The #[format] macro can derive Format for enums as well, as long as all sub-elements have both Printable and Parsable derived.

For enums, the #[format] macro does not take a custom syntax specification argument, although another #[format], with a custom format string, can be specified for its individual variants.

#[format]
enum Enum {
    A(TypePtr<IntegerType>),
    B { one: TypePtr<IntegerType>, two: IntWrapper },

    C,
    #[format("`<` $upper `/` $lower `>`")]
    Op {
        upper: u64,
        lower: u64,
    },
}

the printed values for each variant looks as below:

  • A(builtin.int <si64>)
  • B{one=builtin.int <si64>,two={inner=builtin.int <si64>}}
  • C
  • Op<42/7>

Attributes and Types

Since pliron's Attributes and Types are Rust types (structs and enums) implementing their respective traits, specifying a format for these is same as that for general Rust types described above, except that the format_attribute and format_type macros are used instead.

Examples: an attribute and a type, with the format specified.

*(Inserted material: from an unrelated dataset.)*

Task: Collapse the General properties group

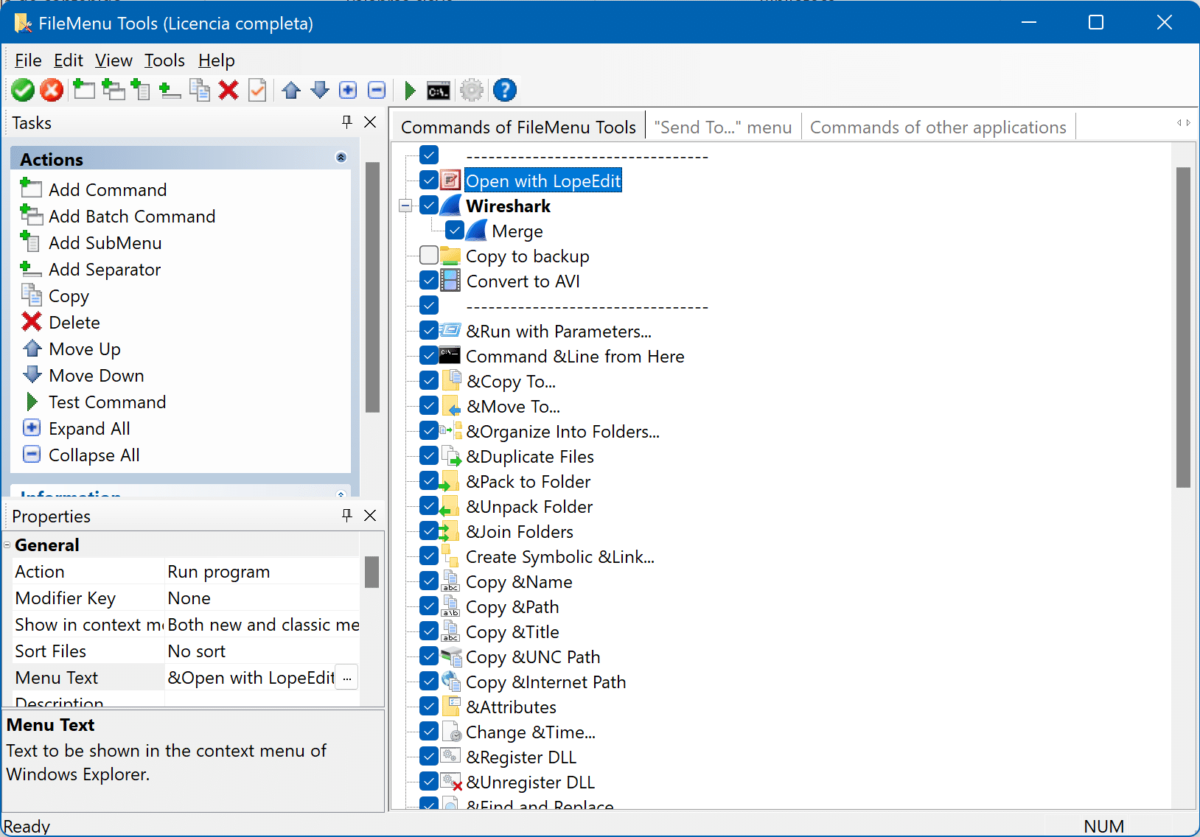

#[def_attribute("test.my_attr")]
#[format_attribute("`<` $ty `>`")]
#[derive(PartialEq, Clone, Debug)]
struct MyAttr {
    ty: Ptr<TypeObj>,
}
impl_verify_succ!(MyAttr);

and

#[def_type("llvm.array")]
#[derive(Hash, PartialEq, Eq, Debug)]
#[format_type("`[` $size `x` $elem `]`")]
pub struct ArrayType {
    elem: Ptr<TypeObj>,
    size: u64,
}

Ops

Ops are Rust structs with just one field, a Ptr to the underlying Operation. Instead, semantics of Ops are based on the underlying Operation's result types, operands, regions and attributes. So the custom syntax rules for Ops are different.

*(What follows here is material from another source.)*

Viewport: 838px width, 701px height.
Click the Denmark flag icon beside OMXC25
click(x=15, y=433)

Only those syntax in which results appear before the opid are supported:

res1, ... = opid ...

The format string specifies what comes after the opid.

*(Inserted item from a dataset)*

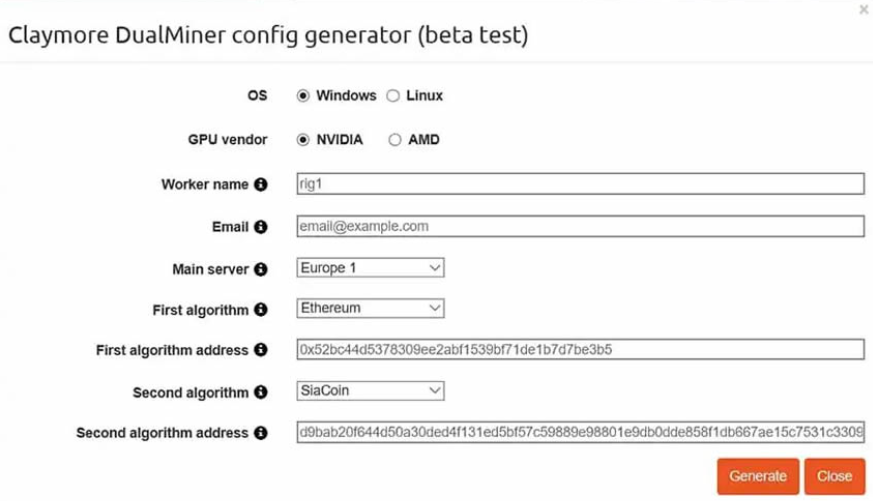Click the Second algorithm info icon
873x501 pixels.
coord(261,392)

  1. A named variable $name specifies a named attribute of the operation.
  2. An unnamed variable $i specifies operands[i], except when inside some directives.
  3. The "type" directive specifies that a type must be parsed. It takes one argument, which is an unnamed variable $i with i specifying result[i].
  4. The "region" directive specifies that a region must be parsed. It takes one argument, which is an unnamed variable $i with i specifying region[i].

Examples:

#[format_op("`:` type($0)")]
#[def_op("test.one_result_zero_operands")]
#[derive_op_interface_impl(ZeroOpdInterface, OneResultInterface)]
struct OneResultZeroOperandsOp {}
impl_verify_succ!(OneResultZeroOperandsOp);

This looks like res0 = test.one_result_zero_operands : builtin.int <si64>;

#[format_op("$0 `:` type($0)")]
#[def_op("test.one_result_one_operand")]
#[derive_op_interface_impl(OneOpdInterface, OneResultInterface)]
struct OneResultOneOperandOp {}
impl_verify_succ!(OneResultOneOperandOp);

This looks like res1 = test.one_result_one_operand res0 : builtin.int <si64>;